The Ministry of Defence said UK troops would continue to train in Kenya.

The Foreign Office has previously issued a "high threat" from terrorists advisory for parts of Kenya.

'Successful outcome'

The two countries are in talks over a new Memorandum of Understanding on military co-operation between them. The current memorandum expires in April 2015.

"The delay in receipt of diplomatic clearances from the Kenyan authorities has now been resolved, and further UK training in Kenya will proceed", an MoD spokesman said.

"Troops who have completed training are returning to the UK."

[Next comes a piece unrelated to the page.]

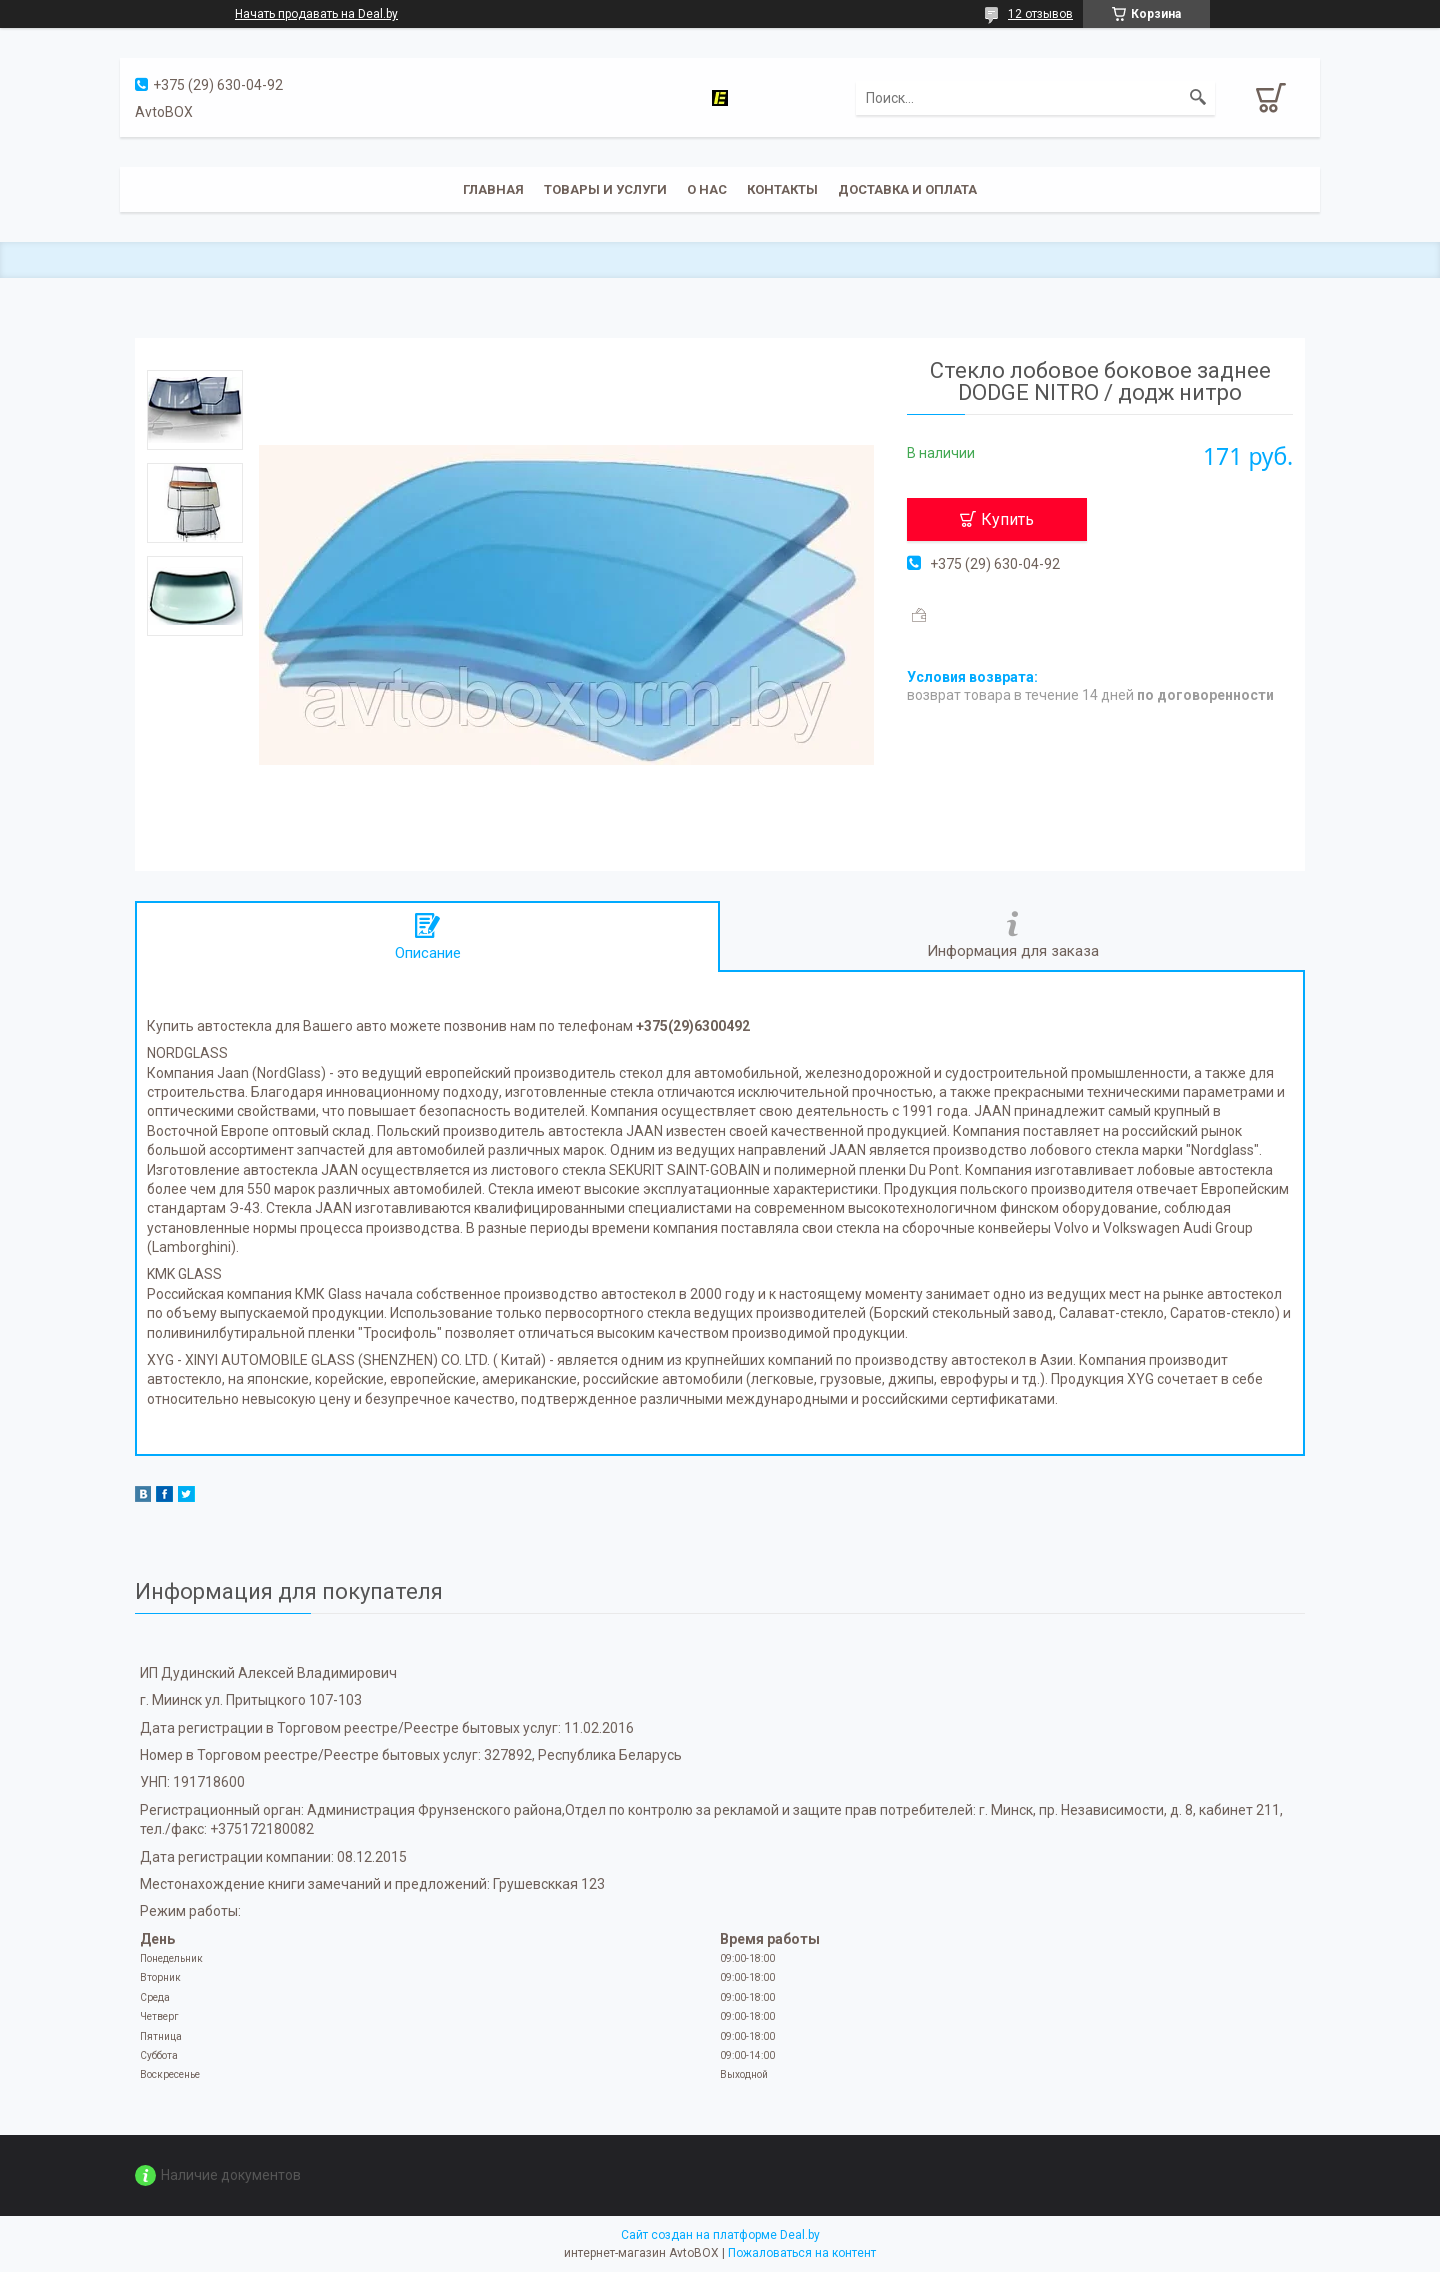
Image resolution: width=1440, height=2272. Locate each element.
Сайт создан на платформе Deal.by (720, 2235)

Most of the soldiers from the 3rd Battalion, The Rifles have already arrived, and they all will have left Kenya by 4 July, the spokesman added.

They had been unable to return home because they would usually fly on the same charter aircraft that would carry the incoming troops.

But because of the delay in clearances, the MoD used commercial services to fly them back to the UK.

Earlier, Kenya's Standard Newspaper reported that five "senior military officers" had been expelled from the UK during the diplomatic row between the countries.

The MoD said some Kenyan Canine Regiment officers had "returned home recently during a break in training" and that their training would resume next week.

The military agreement between the two countries governs the UK's use of the Nanyuki training area, 125 miles north of Nairobi.

The MoD said it was confident of a "successful and rapid outcome" in the negotiations.

Warnings that UK nationals should avoid Kenya because of potential threats the militant Islamist group al-Shabab resulted in 400 UK tourists being evacuated from parts of the Kenyan coast in May.

Tour operators Thomson and First Choice cancelled all flights to Mombasa until October.